Selon les cas, un recours gracieux, un recours hiérarchique ou un recours contentieux pourrait être envisagé. Le bon réflexe consiste à ne pas confondre le rapport lui-même avec les suites administratives qui peuvent lui être données. Chaque étape obéit à sa logique propre.
Points de vigilance pour sécuriser la démarche
Dans le secteur du transport de voyageurs, la gestion d'un incident grave ne laisse guère de place à l'improvisation. Le CERFA 13664*01 doit s'intégrer dans une organisation plus large de gestion de crise et de conformité administrative.
Mettre en place une procédure interne dédiée
Il est utile que chaque entreprise concernée formalise en amont :
- la personne chargée d'identifier les événements à déclarer,
- le circuit interne de collecte des informations,
- les responsables habilités à signer ou transmettre le rapport,
- le mode d'archivage des déclarations et des justificatifs,
- la coordination avec les services exploitation, sécurité, juridique et assurance.
Une telle organisation limite les risques d'erreur au moment où l'urgence opérationnelle mobilise déjà fortement les équipes.
Ne pas attendre la clôture de toutes les investigations
Une erreur classique consiste à retarder la transmission du rapport sous prétexte que l'entreprise souhaite d'abord établir avec certitude la cause exacte de l'événement. Or, un signalement obligatoire doit avant tout informer l'administration de la survenance d'un fait grave. Si certaines causes restent incertaines, elles peuvent être présentées comme telles, puis précisées ultérieurement si besoin.
Veiller à la cohérence entre le CERFA et les autres documents
Le contenu du rapport devrait rester cohérent avec les autres écrits produits à l'occasion de l'événement, par exemple les comptes rendus internes, les déclarations d'assurance ou les échanges avec l'autorité organisatrice des transports. Des divergences importantes, même involontaires, peuvent fragiliser la crédibilité du dossier et compliquer les échanges avec les autorités.

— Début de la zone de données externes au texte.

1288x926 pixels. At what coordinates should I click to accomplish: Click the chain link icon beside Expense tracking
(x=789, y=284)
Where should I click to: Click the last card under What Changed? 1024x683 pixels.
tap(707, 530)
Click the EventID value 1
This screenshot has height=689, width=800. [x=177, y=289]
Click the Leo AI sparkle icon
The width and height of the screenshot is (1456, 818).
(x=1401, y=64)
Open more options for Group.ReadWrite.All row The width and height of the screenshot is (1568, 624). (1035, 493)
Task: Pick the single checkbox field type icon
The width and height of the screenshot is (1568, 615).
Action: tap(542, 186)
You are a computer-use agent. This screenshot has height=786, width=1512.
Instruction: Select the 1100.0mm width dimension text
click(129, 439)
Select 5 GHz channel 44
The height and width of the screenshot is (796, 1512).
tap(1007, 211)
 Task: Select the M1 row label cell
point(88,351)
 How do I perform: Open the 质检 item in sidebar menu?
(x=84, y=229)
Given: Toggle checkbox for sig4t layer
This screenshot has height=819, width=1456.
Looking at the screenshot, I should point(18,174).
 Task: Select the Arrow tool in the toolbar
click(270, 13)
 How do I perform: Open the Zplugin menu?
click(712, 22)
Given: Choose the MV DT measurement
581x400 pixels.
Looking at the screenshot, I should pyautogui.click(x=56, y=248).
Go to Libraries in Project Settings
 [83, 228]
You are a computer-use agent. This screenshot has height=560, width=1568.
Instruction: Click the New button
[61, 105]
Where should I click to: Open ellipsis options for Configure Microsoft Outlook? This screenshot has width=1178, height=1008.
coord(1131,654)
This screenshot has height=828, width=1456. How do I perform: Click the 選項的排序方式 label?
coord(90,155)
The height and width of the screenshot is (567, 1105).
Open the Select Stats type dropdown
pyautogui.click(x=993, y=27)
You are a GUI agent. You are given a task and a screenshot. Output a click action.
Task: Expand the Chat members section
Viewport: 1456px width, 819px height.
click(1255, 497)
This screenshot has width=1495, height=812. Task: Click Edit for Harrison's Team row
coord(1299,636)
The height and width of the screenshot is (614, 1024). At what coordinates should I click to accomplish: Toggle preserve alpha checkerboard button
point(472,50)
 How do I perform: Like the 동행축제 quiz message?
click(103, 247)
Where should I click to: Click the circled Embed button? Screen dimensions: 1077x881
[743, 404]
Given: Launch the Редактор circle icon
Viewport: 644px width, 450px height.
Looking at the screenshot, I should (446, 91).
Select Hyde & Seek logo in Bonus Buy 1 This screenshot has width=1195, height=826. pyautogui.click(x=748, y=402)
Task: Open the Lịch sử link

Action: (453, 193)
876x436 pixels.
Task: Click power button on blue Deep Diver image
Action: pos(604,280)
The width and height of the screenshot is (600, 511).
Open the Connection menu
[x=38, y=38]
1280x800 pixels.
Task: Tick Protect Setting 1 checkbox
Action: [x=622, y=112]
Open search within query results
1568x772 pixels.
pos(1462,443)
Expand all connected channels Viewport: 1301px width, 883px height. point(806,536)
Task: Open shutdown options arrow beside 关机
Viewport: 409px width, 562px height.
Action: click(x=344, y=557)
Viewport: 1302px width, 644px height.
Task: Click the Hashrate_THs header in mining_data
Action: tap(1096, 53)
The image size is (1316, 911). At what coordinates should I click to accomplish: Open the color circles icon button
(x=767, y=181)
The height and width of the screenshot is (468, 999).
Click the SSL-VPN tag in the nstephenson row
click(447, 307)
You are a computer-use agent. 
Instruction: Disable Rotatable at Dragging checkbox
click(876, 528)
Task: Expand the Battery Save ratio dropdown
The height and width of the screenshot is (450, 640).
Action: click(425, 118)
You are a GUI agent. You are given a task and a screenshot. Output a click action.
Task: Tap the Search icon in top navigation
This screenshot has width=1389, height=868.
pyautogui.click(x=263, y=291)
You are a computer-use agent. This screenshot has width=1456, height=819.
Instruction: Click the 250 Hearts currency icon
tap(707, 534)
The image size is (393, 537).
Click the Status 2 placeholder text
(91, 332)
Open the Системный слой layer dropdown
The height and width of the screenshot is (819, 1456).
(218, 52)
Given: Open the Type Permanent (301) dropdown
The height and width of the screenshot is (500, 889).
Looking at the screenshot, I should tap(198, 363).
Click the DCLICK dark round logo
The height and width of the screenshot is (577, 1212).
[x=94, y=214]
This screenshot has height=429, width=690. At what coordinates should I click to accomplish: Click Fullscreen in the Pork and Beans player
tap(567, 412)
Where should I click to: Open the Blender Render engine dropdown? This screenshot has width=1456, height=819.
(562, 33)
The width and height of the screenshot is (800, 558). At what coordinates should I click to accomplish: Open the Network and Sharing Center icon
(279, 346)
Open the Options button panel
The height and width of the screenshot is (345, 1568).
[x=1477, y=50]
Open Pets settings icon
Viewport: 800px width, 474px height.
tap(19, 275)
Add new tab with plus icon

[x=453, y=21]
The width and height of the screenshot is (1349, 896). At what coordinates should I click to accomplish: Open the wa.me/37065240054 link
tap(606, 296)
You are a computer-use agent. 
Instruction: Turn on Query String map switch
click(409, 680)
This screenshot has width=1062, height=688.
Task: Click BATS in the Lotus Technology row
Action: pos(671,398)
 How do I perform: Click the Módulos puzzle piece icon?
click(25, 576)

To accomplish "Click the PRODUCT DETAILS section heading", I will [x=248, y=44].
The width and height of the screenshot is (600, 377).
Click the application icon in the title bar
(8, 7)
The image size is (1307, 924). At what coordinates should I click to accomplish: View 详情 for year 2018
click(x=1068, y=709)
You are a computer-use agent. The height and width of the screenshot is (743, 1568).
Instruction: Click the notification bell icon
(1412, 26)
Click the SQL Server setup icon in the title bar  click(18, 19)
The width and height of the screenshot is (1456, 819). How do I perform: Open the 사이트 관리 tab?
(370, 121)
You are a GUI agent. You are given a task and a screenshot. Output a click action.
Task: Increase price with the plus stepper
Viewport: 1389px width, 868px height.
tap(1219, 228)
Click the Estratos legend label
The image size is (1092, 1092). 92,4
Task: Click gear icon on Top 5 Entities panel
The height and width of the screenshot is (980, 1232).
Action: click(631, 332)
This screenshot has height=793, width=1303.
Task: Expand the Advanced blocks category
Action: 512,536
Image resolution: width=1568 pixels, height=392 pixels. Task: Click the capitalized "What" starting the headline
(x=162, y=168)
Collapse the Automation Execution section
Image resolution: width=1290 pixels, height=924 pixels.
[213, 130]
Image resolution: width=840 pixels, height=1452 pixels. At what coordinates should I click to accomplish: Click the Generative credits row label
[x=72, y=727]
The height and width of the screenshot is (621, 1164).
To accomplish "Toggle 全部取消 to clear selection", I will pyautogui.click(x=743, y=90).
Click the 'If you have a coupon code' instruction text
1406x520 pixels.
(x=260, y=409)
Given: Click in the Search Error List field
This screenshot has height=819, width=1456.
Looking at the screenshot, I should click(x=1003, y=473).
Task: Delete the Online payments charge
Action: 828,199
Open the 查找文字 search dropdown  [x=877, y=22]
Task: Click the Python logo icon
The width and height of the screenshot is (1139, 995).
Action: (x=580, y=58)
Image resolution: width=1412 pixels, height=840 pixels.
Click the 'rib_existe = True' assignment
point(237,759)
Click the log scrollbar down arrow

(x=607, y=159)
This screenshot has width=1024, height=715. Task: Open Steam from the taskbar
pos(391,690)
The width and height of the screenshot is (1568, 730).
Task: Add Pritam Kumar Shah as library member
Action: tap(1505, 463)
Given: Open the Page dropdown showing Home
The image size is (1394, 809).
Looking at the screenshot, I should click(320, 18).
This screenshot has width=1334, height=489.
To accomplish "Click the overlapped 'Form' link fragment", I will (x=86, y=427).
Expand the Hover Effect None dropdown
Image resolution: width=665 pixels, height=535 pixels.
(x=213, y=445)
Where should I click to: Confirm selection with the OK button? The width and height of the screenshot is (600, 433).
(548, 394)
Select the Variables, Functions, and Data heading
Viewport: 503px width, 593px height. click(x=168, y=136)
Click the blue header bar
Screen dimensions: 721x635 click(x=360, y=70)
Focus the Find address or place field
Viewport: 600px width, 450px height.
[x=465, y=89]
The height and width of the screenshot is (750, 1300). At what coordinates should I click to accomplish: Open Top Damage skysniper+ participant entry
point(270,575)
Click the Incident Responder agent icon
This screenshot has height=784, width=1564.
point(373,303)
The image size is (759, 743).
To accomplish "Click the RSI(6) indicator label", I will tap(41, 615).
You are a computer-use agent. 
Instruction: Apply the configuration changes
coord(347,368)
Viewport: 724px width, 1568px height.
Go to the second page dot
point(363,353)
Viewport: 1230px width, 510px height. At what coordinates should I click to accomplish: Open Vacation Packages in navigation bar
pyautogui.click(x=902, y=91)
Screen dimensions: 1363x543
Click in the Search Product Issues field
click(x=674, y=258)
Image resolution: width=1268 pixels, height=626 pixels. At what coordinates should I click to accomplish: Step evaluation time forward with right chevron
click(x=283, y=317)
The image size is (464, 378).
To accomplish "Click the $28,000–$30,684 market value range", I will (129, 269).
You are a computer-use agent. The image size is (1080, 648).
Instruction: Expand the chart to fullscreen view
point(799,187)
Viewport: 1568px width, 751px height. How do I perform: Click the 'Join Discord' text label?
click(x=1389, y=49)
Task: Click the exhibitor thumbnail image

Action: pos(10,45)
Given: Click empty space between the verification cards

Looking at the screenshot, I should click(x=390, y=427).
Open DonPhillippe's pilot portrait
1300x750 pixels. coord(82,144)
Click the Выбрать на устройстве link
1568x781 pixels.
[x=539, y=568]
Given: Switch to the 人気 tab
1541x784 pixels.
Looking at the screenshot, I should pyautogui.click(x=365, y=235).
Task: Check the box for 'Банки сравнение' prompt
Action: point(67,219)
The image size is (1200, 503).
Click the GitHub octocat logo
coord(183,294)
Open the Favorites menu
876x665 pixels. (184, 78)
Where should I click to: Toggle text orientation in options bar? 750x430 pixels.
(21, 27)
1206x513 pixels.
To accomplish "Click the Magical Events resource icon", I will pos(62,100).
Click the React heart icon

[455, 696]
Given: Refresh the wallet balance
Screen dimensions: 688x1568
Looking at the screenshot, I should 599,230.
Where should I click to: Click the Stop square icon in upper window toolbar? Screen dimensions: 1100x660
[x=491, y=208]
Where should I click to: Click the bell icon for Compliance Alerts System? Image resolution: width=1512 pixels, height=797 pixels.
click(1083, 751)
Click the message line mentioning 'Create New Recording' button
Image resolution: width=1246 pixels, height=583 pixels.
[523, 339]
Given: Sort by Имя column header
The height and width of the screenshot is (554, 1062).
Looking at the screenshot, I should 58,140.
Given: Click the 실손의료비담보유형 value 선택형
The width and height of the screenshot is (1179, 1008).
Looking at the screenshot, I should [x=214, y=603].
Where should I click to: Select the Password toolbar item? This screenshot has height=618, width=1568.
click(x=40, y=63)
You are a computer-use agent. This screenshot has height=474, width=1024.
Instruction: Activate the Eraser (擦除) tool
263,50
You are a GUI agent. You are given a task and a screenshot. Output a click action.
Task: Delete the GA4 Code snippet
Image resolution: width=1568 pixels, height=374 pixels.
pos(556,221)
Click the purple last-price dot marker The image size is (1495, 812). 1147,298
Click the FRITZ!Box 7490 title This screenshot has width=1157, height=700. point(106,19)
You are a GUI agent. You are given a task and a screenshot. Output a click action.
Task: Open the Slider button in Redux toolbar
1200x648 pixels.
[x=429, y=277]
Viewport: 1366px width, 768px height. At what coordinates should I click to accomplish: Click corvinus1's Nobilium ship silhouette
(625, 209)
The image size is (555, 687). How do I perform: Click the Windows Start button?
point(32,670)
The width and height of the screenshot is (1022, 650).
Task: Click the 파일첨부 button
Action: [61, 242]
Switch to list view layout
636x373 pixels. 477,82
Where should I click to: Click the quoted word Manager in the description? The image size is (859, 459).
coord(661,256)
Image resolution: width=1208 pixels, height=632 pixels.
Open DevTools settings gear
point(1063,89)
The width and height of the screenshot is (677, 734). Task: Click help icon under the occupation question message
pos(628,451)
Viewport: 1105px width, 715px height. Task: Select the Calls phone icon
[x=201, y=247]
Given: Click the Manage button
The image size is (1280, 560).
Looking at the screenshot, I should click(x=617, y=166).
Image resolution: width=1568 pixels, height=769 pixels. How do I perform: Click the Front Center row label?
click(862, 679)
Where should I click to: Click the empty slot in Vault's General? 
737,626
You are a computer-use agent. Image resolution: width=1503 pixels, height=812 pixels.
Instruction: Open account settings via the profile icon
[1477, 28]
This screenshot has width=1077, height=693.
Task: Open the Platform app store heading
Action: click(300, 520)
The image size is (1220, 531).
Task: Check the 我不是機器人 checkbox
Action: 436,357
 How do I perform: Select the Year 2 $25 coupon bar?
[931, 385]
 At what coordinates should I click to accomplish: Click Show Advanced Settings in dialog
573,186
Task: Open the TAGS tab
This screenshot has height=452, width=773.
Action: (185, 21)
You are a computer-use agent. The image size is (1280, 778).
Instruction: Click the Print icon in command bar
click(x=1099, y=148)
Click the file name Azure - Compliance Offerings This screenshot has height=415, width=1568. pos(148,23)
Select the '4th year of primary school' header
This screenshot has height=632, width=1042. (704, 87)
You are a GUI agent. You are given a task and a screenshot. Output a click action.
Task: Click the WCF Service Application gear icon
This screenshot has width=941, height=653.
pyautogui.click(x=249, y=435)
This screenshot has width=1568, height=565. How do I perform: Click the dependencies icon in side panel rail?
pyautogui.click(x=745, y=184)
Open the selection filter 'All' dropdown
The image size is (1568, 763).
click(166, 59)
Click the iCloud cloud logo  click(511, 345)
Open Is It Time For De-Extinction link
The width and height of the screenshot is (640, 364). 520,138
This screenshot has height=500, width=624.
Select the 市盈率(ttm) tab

S'appuyer sur la source officielle pour toute mise à jour
Les informations connues ici reposent sur les métadonnées administratives disponibles et sur la fiche Service-Public.fr associée à l'identifiant R18821. Avant toute utilisation, il reste prudent de vérifier si le formulaire est toujours en vigueur, si une version plus récente a été publiée ou si des consignes complémentaires sont apparues depuis la dernière vérification DILA mentionnée. Cette précaution est d'autant plus importante que la date de contrôle indiquée remonte à 2017.
Pour consulter la référence officielle, le professionnel peut se reporter à la page Service-Public.fr dédiée au dispositif. En cas de doute sur l'opportunité de déclarer un événement ou sur les destinataires exacts à saisir selon l'organisation locale des transports, une vérification préalable auprès des services compétents reste la démarche la plus sûre.